Which of the following numbers are squares of even numbers?
121, 225, 256, 324, 1296, 6561, 5476, 4489, 373758

Answer

The numbers whose last digit is odd can never be the square of even numbers. So, we have to leave out 121, 225, 6561 and 4489, leaving only 256, 324, 1296, 5476 and 373758. For each number, use prime factorisation method and make pairs of equal factors.

256 = 2 × 2 × 2 × 2 × 2 × 2 × 2 × 2

= (2 × 2) × (2 × 2) × (2 × 2) × (2 × 2)

There are no factors that are not paired. Hence, 256 is a perfect square. The square of an even number is always even. Hence, 256 is the square of an even number.

324 = 2 × 2 × 3 × 3 × 3 × 3

= (2 × 2) × (3 × 3) × (3 × 3)

There are no factors that are not paired. Hence, 324 is a perfect square. The square of an even number is always even. Hence, 324 is the square of an even number.
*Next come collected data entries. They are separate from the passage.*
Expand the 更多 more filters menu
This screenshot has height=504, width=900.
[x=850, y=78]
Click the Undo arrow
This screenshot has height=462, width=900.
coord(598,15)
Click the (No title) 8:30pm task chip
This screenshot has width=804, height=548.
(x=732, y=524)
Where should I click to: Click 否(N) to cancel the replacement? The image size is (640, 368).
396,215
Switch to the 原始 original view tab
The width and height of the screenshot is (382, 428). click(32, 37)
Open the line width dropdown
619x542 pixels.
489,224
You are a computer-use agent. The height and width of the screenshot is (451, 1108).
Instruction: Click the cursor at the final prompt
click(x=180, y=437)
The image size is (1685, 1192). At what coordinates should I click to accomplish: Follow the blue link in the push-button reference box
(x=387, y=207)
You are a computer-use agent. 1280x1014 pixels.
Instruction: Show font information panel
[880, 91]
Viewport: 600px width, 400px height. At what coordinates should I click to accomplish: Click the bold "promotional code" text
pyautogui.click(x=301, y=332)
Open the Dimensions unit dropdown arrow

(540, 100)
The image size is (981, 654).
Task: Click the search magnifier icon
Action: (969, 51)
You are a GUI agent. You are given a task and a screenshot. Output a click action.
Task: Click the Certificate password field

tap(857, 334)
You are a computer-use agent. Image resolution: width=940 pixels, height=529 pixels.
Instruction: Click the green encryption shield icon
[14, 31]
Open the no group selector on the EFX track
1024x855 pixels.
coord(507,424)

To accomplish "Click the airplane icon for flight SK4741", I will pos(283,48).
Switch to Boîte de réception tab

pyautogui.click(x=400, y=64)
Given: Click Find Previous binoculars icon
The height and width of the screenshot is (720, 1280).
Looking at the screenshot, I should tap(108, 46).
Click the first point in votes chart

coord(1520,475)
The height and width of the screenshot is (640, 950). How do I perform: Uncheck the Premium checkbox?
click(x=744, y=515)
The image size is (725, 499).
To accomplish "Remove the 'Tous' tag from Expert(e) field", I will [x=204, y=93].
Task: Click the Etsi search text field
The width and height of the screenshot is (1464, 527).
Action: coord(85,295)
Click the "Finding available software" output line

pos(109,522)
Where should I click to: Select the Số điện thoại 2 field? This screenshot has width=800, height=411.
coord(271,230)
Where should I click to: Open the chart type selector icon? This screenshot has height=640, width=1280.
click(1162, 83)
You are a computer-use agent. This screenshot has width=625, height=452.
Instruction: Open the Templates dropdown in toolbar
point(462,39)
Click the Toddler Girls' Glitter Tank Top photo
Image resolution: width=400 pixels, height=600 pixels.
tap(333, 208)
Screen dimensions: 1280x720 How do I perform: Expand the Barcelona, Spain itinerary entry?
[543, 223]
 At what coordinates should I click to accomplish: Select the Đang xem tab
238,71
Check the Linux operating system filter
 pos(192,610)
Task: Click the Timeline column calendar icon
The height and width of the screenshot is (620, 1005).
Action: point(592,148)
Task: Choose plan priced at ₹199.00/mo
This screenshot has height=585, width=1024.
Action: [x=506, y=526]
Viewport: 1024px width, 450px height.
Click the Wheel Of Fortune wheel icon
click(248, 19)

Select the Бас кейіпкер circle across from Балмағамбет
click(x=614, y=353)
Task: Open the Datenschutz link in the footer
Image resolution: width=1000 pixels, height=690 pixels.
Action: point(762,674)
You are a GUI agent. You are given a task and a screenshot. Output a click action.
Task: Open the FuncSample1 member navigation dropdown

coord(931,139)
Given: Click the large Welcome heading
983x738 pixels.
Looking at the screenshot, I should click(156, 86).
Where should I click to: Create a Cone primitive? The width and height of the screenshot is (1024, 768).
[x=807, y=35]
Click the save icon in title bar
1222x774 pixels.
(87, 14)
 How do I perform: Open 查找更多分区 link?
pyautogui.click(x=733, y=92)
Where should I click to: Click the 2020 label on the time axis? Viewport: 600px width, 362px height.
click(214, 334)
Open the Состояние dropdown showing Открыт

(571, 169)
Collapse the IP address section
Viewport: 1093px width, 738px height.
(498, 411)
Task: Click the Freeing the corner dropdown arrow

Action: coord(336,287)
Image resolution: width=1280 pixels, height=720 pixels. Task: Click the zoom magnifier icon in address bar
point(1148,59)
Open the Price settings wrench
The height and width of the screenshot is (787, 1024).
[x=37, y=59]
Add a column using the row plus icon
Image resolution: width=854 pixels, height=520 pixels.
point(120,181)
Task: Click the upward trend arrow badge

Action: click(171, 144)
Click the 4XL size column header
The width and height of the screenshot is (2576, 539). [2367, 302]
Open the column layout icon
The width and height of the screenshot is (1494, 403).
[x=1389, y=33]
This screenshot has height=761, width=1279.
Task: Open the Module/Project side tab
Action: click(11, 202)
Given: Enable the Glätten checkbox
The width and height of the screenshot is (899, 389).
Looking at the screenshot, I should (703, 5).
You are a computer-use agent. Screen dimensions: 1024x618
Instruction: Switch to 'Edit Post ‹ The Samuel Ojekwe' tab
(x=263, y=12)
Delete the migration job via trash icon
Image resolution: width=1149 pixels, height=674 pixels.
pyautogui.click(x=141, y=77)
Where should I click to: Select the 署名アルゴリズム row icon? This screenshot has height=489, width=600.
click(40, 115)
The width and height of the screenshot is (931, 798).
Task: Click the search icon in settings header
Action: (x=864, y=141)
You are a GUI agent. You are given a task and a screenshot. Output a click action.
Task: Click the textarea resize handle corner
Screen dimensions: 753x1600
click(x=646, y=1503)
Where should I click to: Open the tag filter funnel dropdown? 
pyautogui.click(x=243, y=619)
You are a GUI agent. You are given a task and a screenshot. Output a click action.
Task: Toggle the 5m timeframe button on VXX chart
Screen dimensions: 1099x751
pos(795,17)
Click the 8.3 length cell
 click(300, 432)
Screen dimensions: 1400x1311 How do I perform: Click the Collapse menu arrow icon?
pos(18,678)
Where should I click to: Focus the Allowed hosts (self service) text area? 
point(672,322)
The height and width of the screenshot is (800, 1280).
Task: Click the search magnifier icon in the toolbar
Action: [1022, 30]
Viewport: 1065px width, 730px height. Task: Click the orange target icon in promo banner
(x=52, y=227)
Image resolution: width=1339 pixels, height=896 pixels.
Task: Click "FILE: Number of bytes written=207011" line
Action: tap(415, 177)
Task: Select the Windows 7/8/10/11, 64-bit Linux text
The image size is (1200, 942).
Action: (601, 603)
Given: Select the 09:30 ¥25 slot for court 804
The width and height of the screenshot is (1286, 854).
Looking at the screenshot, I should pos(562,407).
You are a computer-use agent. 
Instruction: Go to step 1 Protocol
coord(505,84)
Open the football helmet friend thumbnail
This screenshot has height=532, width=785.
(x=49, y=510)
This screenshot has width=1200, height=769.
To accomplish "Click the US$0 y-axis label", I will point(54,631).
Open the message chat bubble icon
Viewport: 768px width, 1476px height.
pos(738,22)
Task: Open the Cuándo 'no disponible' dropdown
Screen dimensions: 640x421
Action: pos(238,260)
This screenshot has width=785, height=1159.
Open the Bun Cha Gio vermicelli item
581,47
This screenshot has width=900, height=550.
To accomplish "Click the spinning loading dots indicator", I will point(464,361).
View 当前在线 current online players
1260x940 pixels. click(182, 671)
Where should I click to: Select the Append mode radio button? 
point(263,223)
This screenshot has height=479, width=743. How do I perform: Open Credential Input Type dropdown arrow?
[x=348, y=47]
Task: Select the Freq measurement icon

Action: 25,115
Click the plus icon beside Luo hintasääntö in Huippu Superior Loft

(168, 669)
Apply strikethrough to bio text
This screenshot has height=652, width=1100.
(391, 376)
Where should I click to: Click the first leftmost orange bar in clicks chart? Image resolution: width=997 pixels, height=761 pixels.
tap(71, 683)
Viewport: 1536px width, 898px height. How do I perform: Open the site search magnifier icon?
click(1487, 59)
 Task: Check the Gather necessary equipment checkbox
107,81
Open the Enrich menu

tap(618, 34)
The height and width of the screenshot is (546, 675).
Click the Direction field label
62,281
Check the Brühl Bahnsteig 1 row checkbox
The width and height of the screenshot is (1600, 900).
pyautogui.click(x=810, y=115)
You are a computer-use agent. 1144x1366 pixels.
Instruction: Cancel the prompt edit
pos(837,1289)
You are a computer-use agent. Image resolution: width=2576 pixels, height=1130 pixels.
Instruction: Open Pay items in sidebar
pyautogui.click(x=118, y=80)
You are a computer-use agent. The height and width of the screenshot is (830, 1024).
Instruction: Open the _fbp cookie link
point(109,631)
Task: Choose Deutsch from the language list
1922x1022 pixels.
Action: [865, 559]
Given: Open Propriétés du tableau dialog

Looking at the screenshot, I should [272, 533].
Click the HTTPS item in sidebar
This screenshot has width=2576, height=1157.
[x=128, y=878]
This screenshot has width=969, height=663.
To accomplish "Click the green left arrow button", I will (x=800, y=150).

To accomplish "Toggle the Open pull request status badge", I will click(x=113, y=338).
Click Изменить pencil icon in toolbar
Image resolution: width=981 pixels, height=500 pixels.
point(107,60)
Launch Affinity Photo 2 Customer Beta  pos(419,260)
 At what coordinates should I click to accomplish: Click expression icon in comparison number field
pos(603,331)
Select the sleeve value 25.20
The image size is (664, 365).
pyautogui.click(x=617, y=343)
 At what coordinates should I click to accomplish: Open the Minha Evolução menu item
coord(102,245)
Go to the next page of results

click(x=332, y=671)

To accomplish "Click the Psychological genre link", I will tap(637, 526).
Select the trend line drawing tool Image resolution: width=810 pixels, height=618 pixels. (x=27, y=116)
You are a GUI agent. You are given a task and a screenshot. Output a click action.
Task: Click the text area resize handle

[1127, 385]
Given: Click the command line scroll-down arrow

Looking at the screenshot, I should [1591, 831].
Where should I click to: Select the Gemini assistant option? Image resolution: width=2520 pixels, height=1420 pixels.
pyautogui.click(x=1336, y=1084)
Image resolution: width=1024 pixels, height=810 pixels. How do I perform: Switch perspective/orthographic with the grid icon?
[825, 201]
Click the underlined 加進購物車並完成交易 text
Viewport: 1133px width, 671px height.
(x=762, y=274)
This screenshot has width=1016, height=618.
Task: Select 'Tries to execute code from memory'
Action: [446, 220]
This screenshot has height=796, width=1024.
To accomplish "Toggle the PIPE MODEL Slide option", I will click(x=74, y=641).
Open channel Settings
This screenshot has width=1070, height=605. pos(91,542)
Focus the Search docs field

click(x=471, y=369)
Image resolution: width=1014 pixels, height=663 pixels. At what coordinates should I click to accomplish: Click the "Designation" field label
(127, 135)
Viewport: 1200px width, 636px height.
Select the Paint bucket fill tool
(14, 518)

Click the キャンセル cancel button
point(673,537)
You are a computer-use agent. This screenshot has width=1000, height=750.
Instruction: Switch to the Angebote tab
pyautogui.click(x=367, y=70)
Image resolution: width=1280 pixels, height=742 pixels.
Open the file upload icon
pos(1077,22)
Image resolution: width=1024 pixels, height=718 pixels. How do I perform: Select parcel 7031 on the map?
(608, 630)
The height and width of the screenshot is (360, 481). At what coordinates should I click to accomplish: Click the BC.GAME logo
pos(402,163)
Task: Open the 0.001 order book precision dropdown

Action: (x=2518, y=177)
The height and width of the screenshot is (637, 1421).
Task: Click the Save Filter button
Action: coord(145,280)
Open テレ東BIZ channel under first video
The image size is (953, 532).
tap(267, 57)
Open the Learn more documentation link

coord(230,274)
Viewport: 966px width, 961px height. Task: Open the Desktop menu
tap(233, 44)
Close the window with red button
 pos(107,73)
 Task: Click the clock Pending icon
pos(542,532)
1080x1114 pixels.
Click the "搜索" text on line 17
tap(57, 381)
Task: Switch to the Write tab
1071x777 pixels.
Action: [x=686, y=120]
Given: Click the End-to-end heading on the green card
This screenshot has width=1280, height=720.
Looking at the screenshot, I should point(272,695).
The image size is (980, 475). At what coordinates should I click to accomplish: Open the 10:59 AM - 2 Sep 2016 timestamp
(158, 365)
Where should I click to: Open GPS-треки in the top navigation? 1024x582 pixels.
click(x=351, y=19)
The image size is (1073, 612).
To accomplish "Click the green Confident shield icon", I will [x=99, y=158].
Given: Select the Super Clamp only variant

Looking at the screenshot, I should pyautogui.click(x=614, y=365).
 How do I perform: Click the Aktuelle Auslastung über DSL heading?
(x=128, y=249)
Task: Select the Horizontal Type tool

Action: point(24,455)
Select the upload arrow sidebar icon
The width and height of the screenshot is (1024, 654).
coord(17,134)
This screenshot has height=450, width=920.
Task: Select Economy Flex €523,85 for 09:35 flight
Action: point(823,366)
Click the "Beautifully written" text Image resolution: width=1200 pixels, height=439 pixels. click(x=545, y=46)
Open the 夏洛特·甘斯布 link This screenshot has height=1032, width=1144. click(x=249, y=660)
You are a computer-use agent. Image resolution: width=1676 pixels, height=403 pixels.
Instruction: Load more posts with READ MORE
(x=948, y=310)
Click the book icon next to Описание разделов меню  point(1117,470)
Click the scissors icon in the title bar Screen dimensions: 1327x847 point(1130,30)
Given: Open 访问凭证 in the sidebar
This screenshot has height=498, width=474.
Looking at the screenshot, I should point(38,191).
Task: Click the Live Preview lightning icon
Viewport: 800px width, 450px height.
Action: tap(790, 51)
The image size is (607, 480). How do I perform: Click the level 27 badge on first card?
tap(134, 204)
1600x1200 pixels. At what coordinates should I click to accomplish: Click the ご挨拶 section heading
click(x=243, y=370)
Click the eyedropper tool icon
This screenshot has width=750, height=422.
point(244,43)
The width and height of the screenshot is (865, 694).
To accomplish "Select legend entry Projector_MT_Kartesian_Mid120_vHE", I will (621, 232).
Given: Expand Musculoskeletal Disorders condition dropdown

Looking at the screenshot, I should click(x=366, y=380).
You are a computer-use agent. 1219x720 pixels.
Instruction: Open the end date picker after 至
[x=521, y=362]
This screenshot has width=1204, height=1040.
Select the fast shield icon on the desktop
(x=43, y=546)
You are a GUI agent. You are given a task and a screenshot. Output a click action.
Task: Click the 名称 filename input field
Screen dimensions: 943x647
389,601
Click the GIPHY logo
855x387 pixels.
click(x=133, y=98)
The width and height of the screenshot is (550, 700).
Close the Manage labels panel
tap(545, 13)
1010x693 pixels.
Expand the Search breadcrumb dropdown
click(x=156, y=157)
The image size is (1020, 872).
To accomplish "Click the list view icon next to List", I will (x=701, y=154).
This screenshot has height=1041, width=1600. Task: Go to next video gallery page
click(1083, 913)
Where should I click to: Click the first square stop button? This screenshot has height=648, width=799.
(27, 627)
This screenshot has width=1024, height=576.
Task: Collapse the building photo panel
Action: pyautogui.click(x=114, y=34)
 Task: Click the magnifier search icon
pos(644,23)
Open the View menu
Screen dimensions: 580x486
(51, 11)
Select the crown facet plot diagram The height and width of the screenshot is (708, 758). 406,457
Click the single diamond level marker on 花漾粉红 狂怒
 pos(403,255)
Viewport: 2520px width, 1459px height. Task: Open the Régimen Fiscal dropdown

1296 = 2 × 2 × 2 × 2 × 3 × 3 × 3 × 3

= (2 × 2) × (2 × 2) × (3 × 3) × (3 × 3)

There are no factors that are not paired. Hence, 1296 is a perfect square. The square of an even number is always even. Hence, 1296 is the square of an even number.

5476 = 2 × 2 × 37 × 37

= (2 × 2) × (37 × 37)

There are no factors that are not paired. Hence, 5476 is a perfect square. The square of an even number is always even. Hence, 5476 is the square of an even number.

373758 = 2 × 3 × 7 × 11 × 809

Here, each factor appears only once, so grouping them into pairs of equal factors is not possible. It means that 373758 is not the square of an even number.
Hence, the numbers that are the squares of even numbers are 256, 324, 1296 and 5476.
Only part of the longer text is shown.